Education

Unwind, pause, replay: How recorded lectures are changing academia

Miss a class? With lecture-capture technologies, students can catch up on their own time

Oct. 2/2012 - Queen's University, Kingston Ontario.  Students taking Political Studies with Professor Jonathan Rose use clickers to react to course content being presented. (Photograph by Jessica Darmanin)

(Photograph by Jessica Darmanin)

With its oak-trimmed chalkboards, white domed ceiling and two levels of theatre-style seats, Room 309 at Columbia University’s Havemeyer Hall is no stranger to film crews, having served as a familiar backdrop to dozens of pedantic, tweed-jacketed professors in Hollywood movies and TV shows. But it’s far from the only lecture hall regularly outfitted with cameras and microphones these days.

Across North America, real-life university profs and instructors are recording carefully crafted presentations with so-called lecture-capture technologies, allowing students to watch—and re-watch—them later. Miss a class? Catch up on your own time. Fuzzy on a concept? Rewind and replay until you’ve got it cold.

Students, not surprisingly, see videotaped lectures as a godsend, particularly come exam time. Critics, by contrast, worry about an avalanche of skipped classes and poor note-taking—even the demise of the formal lecture altogether. Which may be precisely the point.

Nancy Acemian, a senior lecturer in the faculty of computer science and engineering at Montreal’s Concordia University, began videotaping her lectures about seven years ago. She’s now overseeing a pilot program that uses a video-capture system called Panopto in 15 classrooms. “The students absolutely love it,” she says. Another bonus: Professors can see which video segments are watched most and tweak their lessons accordingly.

Concordia is hardly alone in this realm. Dozens of Canadian schools have experimented with lecture-capture technology since it first came on the scene around 2008. They include: McGill University, Dalhousie University, Carleton University, the University of Toronto, the University of British Columbia, the University of Saskatchewan and Memorial University.

The rise of lecture capture hasn’t been without controversy, of course. Some profs worry students won’t attend lectures if they can watch them (or not) from their dorm rooms. However, a recent study by Northern Ireland’s Queen’s University Belfast found the introduction of lecture capture had almost zero effect on attendance. Instead, students used the videos mostly as a study aid, with some 96 per cent of those surveyed citing exam preparation as a motivation.

Less clear is whether making videotaped lectures available to students results in better grades for all students. A 2011 study by Toronto’s York University found students who watched lectures more than once per month performed worse than their peers, suggesting lower-achieving students turned to the videos to bolster their studies. Meanwhile, the best students tended not to watch recorded lectures. (One in 10 didn’t bother going to class, either.) The study’s authors concluded lecture capture is thus mainly useful as a remedial tool.

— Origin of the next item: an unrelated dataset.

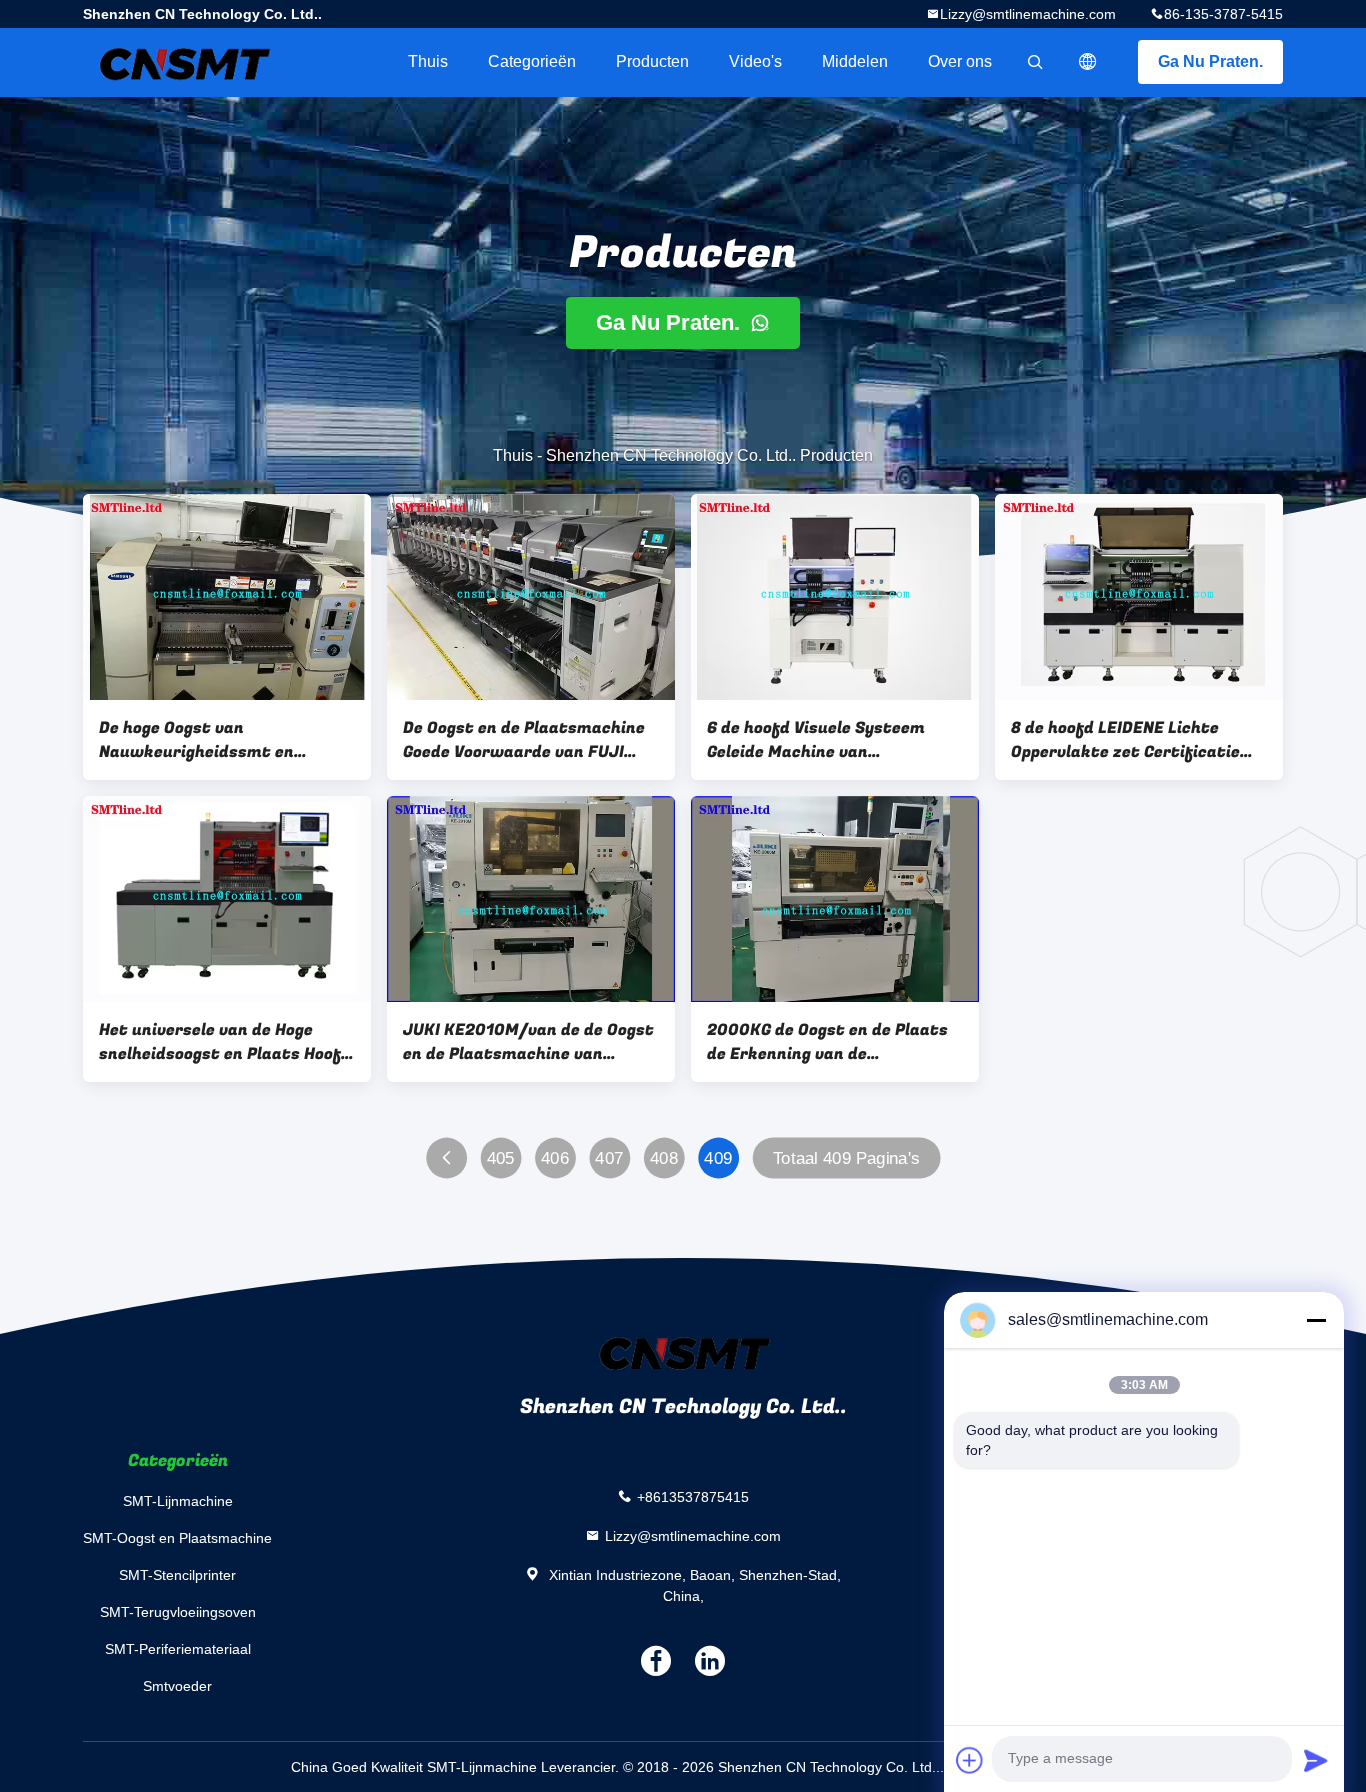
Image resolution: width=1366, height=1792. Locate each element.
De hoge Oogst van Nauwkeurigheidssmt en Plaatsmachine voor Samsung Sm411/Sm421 (217, 740)
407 (609, 1158)
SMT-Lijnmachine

Acemian, who is Concordia’s provost’s fellow for digital and blended learning, holds a different view. She says videotaping lectures for replay is merely a stepping stone to more innovative uses. She’s trying to move the school away from the “sage on a stage” model of academic instruction, as the smartphone generation’s attention span shrinks at nearly the same rate as circuits on a microchip.

Instead, Acemian encourages faculty to incorporate brief video highlights into “blended” courses with a significant online component, or use them in “flipped” classrooms, where students are asked to watch a brief lecture video before coming to class to engage with the issue in more depth. “Memorizing is not as important to me as knowing how to use something,” she says. “This idea that you walk in and the prof talks while you take notes for an hour and 15 minutes, that doesn’t work anymore.”

Tony Bates couldn’t agree more. A former director of distance education and technology at UBC, the private consultant and e-learning evangelist compares lecture capture to the early days of Hollywood, when producers recreated musicals and stage shows on a screen. “Like a lot of technology, it gets used in old-fashioned ways first,” he says. “People don’t always understand the new medium.”

Bates hopes the current buzz about lecture capture—there are more than a dozen companies offering systems to post-secondary institutions—will get more technology into the classroom, and more professors using video and other online tools in their lessons. “The issue isn’t whether we should be capturing lectures, but whether we should be teaching in a way that uses more interactive learning,” Bates argues.

He points to the flipped classroom as a first step. The next challenge, he says, is to have students spend more time away from the classroom, gathering information and synthesizing it, before discussing it with their professor and peers. The end of campus life? Not quite. “There are still a lot of reasons for students to come to campus,” Bates says, “but lectures aren’t one of them.”

As for fans of the bespectacled prof droning away on the dais, they needn’t worry: They can always catch one on the big screen.